(TASK INSTRUCTIONS):
**a)** Answer these questions about the Spark bug report:
(i) Which Spark version does the report list as affected?
(ii) What line number in accumulators.py appears in the traceback?
(iii) For which task number did the DAGScheduler fail to update accumulators?
**b)** Give the Spark bug report again between "Abdeali Kothari created" and "this error ?", inclusive, substituting "Defect" for "Bug".

START TEXT SEGMENT

You are viewing a plain text version of this content. The canonical link for it is here.
Posted to issues@spark.apache.org by "Abdeali Kothari (JIRA)" <ji...@apache.org> on 2018/11/09 13:48:00 UTC

[jira] [Created] (SPARK-25992) Accumulators giving KeyError in pyspark

Abdeali Kothari created SPARK-25992:
---------------------------------------

             Summary: Accumulators giving KeyError in pyspark
                 Key: SPARK-25992
                 URL: https://issues.apache.org/jira/browse/SPARK-25992
             Project: Spark
          Issue Type: Bug
          Components: PySpark
    Affects Versions: 2.3.1
            Reporter: Abdeali Kothari


I am using accumulators and when I run my code, I sometimes get some warn messages. When I checked, there was nothing accumulated - not sure if I lost info from the accumulator or it worked and I can ignore this error ?

The message:
{noformat}
Exception happened during processing of request from
('127.0.0.1', 62099)
Traceback (most recent call last):
File "/Users/abdealijk/anaconda3/lib/python3.6/socketserver.py", line 317, in _handle_request_noblock
    self.process_request(request, client_address)
File "/Users/abdealijk/anaconda3/lib/python3.6/socketserver.py", line 348, in process_request
    self.finish_request(request, client_address)
File "/Users/abdealijk/anaconda3/lib/python3.6/socketserver.py", line 361, in finish_request
    self.RequestHandlerClass(request, client_address, self)
File "/Users/abdealijk/anaconda3/lib/python3.6/socketserver.py", line 696, in __init__
    self.handle()
File "/usr/local/hadoop/spark2.3.1/python/pyspark/accumulators.py", line 238, in handle
    _accumulatorRegistry[aid] += update
KeyError: 0
----------------------------------------
2018-11-09 19:09:08 ERROR DAGScheduler:91 - Failed to update accumulators for task 0
org.apache.spark.SparkException: EOF reached before Python server acknowledged
	at org.apache.spark.api.python.PythonAccumulatorV2.merge(PythonRDD.scala:634)

END TEXT SEGMENT
START SOURCE DATA

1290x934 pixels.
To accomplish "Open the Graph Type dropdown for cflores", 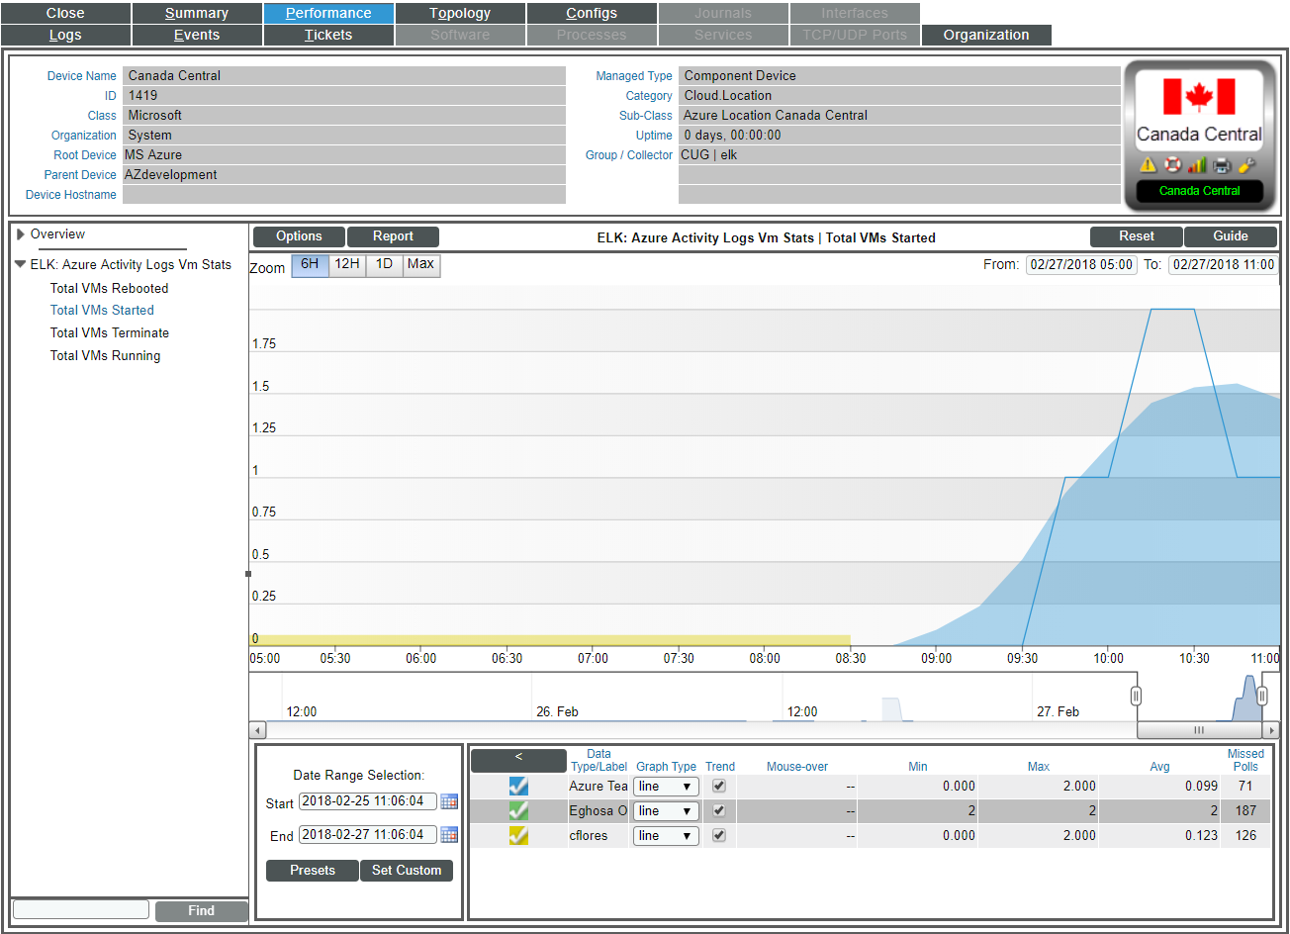I will click(x=665, y=835).

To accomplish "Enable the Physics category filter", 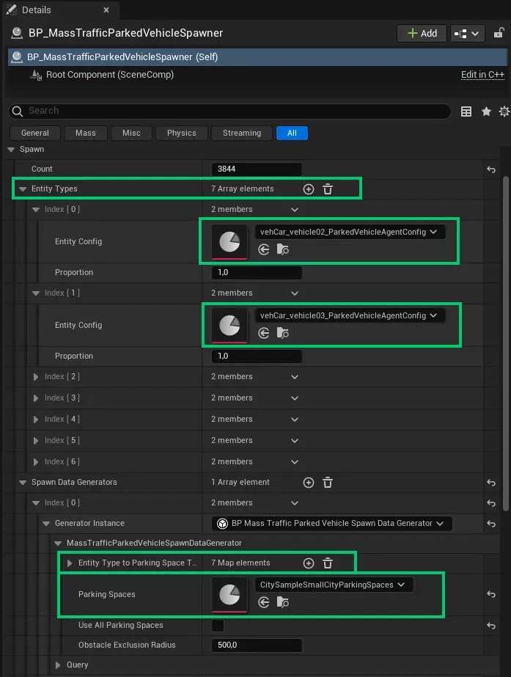I will coord(181,133).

END SOURCE DATA

(EXERCISE RESULTS):
**a)**
(i) 2.3.1
(ii) 238
(iii) 0

**b)**
Abdeali Kothari created SPARK-25992:
---------------------------------------

             Summary: Accumulators giving KeyError in pyspark
                 Key: SPARK-25992
                 URL: https://issues.apache.org/jira/browse/SPARK-25992
             Project: Spark
          Issue Type: Defect
          Components: PySpark
    Affects Versions: 2.3.1
            Reporter: Abdeali Kothari


I am using accumulators and when I run my code, I sometimes get some warn messages. When I checked, there was nothing accumulated - not sure if I lost info from the accumulator or it worked and I can ignore this error ?